チリ大地震による津波が太平洋沿岸に押し寄せてから一夜明けた1日、宮城県内の沿岸市町では漁業者が養殖施設などの被害確認を急ぎ、冠水した道路に散乱したごみの片付けに追われる住民の姿も目立った。津波到来で19万人に避難指示・勧告が出され、気仙沼市、南三陸町などの一部では避難所で不安な夜を過ごした住民もいたが、1日朝までにほとんどが帰宅した。

<石巻市>   
 カキを中心に養殖施設に被害が確認された市内の各浜では1日早朝から、漁業者が被害の確認作業に追われた。

 牡鹿半島にある石巻市狐崎浜の県漁協石巻市東部支所では1日午前6時から、組合員総出で全漁船74隻を海に出し、被害調査を実施した。

 いくつものカキの養殖いかだが絡まり合ったり、流されたりして「すぐには手を出せない状態」と支部幹部。阿部和芳支所長は「潮の満ち引きが強く、海中で渦を巻いたのではないか」と推測。被害の拡大に困惑の色を隠せなかった。

 東松島市でも「浅瀬にあったノリ養殖施設30基が大破した」(県漁協宮戸西部支所)「小型漁船1隻が流され水没」(県漁協矢本支所)などが確認され、漁業者の不安が広がった。

<気仙沼市>  
 1240人が学校などに避難したが、28日夜のうちにほとんどが帰宅。海沿いに住むお年寄りや福祉施設の入所者ら53人が学校体育館などで朝を迎えた。津波警報の解除を受け、1日午前9時ごろまでに全員が自宅や施設に戻った。

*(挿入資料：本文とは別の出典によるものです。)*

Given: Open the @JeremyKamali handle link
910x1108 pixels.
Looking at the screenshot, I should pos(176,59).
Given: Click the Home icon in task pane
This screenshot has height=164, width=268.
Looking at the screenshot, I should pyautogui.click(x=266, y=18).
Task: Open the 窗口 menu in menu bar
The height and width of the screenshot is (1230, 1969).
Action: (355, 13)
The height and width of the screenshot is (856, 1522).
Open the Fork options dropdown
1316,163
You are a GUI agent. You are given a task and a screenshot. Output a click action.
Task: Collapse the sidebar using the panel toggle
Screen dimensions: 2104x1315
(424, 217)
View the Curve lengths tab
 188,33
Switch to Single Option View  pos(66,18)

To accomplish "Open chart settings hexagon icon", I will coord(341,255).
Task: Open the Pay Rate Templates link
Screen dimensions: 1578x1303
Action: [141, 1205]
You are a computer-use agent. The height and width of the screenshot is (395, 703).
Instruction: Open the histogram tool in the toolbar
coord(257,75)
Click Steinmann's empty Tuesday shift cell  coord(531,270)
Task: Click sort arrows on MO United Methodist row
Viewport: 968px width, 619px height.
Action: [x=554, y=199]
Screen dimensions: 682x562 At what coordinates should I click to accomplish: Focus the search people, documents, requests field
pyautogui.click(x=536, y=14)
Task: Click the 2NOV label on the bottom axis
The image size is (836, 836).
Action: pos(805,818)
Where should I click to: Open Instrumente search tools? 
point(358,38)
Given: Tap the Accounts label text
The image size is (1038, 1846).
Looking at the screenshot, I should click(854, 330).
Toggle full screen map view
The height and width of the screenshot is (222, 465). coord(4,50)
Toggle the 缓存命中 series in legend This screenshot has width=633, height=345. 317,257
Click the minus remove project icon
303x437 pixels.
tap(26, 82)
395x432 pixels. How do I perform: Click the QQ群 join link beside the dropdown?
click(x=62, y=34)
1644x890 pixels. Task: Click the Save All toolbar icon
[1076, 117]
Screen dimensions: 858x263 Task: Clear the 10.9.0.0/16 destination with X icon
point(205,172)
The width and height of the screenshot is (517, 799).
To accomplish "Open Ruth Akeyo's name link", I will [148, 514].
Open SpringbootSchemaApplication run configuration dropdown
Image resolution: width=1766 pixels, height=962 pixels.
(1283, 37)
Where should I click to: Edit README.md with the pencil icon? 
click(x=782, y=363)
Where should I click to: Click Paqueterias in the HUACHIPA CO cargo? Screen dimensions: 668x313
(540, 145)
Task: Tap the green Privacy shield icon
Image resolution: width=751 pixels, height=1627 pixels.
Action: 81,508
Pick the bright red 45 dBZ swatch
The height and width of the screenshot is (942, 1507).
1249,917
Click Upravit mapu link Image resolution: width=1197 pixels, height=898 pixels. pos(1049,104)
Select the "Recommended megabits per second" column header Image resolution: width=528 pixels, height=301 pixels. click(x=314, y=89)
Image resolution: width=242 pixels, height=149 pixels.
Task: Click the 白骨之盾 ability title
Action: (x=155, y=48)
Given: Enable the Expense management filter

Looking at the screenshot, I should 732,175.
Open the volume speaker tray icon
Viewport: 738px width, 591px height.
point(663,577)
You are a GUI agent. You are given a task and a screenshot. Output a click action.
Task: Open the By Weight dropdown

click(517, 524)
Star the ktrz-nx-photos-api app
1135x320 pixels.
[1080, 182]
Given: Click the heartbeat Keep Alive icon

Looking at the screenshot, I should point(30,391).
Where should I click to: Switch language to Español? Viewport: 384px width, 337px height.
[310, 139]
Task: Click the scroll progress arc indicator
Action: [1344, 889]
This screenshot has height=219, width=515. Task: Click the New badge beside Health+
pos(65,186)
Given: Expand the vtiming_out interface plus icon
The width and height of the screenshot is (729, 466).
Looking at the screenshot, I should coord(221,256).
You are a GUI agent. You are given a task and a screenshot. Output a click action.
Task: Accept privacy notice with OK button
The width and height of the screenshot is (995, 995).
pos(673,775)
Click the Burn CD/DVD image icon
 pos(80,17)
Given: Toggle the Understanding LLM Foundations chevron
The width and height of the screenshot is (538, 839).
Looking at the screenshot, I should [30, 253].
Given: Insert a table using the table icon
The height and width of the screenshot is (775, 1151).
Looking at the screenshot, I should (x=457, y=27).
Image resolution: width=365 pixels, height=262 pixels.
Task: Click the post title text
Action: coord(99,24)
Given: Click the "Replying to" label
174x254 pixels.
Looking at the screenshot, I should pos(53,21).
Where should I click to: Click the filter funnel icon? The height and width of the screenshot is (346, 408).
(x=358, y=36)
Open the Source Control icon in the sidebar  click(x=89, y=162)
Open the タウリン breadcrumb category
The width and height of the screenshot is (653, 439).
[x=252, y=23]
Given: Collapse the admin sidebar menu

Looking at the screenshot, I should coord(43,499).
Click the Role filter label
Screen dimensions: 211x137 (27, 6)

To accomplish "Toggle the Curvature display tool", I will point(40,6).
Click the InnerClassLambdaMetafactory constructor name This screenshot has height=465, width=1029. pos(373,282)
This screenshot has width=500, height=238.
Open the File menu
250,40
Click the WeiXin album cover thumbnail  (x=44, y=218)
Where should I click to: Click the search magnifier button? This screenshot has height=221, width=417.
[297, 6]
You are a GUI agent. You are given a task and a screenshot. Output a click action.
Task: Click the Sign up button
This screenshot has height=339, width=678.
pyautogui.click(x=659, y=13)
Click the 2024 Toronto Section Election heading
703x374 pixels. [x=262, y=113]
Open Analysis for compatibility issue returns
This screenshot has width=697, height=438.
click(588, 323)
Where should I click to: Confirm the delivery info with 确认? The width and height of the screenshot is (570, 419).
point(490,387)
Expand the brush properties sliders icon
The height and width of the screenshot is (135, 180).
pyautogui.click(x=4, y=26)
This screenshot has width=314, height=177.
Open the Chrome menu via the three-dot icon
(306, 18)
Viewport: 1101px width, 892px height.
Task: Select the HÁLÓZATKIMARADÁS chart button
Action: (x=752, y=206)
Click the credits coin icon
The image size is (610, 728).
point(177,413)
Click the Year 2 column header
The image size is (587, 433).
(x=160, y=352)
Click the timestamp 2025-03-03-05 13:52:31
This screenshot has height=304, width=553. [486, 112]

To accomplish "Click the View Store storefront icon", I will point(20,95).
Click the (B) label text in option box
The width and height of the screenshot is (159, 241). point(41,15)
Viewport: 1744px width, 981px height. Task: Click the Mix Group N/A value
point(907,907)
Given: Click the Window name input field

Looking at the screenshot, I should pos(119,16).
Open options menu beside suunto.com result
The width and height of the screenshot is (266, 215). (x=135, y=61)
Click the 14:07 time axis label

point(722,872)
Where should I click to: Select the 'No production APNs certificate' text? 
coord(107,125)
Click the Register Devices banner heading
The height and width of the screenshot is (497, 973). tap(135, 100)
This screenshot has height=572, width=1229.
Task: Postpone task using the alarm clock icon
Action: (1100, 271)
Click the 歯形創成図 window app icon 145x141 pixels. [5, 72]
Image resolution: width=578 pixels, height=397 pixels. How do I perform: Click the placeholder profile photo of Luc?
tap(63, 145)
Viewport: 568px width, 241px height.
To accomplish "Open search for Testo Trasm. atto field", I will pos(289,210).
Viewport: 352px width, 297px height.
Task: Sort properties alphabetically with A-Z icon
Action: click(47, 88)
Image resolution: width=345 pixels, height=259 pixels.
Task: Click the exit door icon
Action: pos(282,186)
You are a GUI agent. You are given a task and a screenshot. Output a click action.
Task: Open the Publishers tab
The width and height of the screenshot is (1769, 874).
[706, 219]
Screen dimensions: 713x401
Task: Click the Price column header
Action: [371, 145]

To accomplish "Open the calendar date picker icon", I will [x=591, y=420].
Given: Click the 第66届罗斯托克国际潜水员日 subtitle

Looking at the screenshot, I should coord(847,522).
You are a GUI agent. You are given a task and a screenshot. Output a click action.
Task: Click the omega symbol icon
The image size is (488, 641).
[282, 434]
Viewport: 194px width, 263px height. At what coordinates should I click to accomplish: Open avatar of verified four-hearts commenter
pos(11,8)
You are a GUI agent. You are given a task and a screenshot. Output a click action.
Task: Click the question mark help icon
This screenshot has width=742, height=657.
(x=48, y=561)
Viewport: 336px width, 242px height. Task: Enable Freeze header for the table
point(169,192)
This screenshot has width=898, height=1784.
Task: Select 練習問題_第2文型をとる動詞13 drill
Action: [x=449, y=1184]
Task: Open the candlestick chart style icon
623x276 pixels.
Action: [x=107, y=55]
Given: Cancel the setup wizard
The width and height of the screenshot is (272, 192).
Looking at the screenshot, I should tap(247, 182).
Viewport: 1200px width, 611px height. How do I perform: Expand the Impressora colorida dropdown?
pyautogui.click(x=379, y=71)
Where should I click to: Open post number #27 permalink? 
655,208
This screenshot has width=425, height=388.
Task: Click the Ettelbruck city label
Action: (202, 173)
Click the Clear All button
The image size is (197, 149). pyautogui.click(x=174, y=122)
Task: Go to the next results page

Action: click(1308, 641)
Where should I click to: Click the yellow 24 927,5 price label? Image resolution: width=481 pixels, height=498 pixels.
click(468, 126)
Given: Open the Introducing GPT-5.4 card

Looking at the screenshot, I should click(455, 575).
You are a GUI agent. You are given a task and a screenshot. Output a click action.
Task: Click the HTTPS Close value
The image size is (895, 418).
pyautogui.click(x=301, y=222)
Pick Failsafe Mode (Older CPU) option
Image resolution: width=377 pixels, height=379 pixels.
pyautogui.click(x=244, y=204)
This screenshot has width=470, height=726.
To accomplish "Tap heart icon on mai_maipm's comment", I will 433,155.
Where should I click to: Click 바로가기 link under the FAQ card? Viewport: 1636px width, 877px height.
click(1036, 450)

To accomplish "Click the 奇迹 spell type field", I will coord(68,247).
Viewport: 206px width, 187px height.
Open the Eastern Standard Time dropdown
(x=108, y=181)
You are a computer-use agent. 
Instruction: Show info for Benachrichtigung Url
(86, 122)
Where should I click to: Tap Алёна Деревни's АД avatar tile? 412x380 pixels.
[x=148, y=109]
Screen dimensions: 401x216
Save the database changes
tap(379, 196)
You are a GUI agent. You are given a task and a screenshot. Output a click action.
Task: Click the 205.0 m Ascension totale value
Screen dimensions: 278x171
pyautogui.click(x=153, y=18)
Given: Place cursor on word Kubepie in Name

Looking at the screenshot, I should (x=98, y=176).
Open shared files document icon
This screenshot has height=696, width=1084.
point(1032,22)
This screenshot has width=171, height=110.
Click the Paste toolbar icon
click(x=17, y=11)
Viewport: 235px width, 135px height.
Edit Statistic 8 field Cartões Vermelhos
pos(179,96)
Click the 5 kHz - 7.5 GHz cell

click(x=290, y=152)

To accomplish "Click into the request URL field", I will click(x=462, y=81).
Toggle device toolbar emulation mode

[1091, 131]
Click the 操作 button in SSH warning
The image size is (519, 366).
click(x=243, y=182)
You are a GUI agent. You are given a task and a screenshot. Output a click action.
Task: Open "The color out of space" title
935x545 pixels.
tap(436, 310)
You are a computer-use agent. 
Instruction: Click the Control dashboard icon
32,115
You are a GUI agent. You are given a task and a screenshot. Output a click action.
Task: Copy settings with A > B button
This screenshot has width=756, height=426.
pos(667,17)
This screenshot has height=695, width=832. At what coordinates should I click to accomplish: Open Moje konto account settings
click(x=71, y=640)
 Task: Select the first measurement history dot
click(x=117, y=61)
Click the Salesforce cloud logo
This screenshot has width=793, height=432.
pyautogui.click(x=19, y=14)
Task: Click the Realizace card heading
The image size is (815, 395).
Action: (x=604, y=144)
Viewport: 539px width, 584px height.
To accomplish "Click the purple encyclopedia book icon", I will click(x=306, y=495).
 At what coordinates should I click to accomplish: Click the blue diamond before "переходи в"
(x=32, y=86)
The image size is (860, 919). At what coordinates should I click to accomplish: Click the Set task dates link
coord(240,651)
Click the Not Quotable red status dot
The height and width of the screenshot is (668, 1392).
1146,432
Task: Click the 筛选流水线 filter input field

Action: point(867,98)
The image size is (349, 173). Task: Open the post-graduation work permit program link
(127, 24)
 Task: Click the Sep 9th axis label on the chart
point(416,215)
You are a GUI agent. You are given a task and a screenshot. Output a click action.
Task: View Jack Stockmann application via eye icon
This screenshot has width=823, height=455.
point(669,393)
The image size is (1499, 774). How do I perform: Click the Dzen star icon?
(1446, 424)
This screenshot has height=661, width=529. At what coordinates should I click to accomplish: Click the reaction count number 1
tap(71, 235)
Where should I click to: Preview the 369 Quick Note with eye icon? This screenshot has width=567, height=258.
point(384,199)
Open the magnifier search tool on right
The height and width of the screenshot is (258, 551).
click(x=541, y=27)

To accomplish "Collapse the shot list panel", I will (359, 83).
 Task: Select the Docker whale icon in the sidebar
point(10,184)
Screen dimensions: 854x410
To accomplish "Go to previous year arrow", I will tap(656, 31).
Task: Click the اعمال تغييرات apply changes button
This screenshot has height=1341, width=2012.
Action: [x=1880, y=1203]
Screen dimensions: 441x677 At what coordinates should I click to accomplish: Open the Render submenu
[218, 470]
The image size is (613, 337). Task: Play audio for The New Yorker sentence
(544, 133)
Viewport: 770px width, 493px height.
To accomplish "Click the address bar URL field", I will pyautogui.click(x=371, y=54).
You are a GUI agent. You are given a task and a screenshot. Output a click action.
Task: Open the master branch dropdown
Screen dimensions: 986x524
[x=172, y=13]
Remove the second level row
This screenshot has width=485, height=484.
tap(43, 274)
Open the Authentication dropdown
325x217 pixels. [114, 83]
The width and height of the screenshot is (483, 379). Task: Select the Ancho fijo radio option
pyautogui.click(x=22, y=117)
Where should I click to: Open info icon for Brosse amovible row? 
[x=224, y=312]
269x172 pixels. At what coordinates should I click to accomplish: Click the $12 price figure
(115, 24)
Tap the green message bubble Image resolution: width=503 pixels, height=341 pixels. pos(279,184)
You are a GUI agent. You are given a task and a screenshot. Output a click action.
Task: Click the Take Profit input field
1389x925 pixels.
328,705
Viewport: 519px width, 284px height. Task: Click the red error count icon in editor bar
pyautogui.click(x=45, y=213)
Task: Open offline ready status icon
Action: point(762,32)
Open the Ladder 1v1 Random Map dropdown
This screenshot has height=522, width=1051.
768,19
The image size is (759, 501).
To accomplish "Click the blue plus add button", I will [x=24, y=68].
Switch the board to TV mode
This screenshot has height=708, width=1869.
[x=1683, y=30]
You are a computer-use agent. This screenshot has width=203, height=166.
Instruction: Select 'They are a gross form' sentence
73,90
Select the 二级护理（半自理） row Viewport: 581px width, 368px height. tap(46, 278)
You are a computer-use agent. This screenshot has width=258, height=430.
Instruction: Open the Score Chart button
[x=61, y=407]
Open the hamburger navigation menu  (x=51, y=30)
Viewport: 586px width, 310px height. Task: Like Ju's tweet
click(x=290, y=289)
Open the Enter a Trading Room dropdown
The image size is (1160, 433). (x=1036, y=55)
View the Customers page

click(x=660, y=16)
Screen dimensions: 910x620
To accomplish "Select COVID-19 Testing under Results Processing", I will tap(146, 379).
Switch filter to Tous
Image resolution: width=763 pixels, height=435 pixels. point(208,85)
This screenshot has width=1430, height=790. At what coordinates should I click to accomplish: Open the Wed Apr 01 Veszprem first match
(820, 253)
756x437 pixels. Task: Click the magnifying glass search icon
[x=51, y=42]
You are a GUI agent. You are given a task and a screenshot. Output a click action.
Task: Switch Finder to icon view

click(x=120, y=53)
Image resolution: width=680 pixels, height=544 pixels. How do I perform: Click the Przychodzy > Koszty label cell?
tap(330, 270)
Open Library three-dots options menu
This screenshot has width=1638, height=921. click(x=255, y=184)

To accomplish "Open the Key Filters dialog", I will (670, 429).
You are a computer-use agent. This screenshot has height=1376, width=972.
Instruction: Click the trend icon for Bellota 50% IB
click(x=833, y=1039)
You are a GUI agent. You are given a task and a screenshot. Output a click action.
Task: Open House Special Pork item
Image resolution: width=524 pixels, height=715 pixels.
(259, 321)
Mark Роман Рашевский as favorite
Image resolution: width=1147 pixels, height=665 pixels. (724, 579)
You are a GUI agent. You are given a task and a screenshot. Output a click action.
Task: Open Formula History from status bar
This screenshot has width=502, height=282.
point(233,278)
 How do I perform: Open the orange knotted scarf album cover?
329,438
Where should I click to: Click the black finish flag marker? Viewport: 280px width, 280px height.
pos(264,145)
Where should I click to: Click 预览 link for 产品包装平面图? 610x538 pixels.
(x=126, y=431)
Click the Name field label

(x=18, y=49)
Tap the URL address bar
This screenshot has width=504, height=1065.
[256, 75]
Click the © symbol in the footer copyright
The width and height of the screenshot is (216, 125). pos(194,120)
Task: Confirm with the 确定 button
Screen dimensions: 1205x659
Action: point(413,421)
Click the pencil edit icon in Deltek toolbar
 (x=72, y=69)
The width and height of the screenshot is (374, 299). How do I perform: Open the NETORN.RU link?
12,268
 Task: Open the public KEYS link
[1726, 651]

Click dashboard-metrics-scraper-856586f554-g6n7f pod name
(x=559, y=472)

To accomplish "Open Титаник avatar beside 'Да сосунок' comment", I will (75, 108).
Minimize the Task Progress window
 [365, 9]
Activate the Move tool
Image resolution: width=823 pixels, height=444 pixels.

 道路が冠水した気仙沼湾や大島・浦の浜漁港では商店や住宅に流れ込んだ海水をかき出したり、ぬれた段ボールを捨てたりする作業に追われた。

 同市魚町の酒造店の村上善之さん(54)は「警報が出てすぐに机や書類などを2階に運んだので被害は最小限に抑えられた。ただ、約20センチの高さまで泥水が入り、床や壁の汚れを落とすのは大変だ」と話した。

 前日に28便が運休した気仙沼と離島・大島を結ぶ大島汽船は1日の始発から通常通り運航した。

<塩釜市>   
 塩釜港では津波で養殖施設が航路に流出したため午後3時半まで航行禁止となり、松島観光や離島航路に影響が続いた。

 マリンゲート塩釜は、遊覧船の運休で訪れる客も少なく閑散としていた。遊覧船の社員は「航路の安全が確認できるまでは何もできない」と船の点検をしていた。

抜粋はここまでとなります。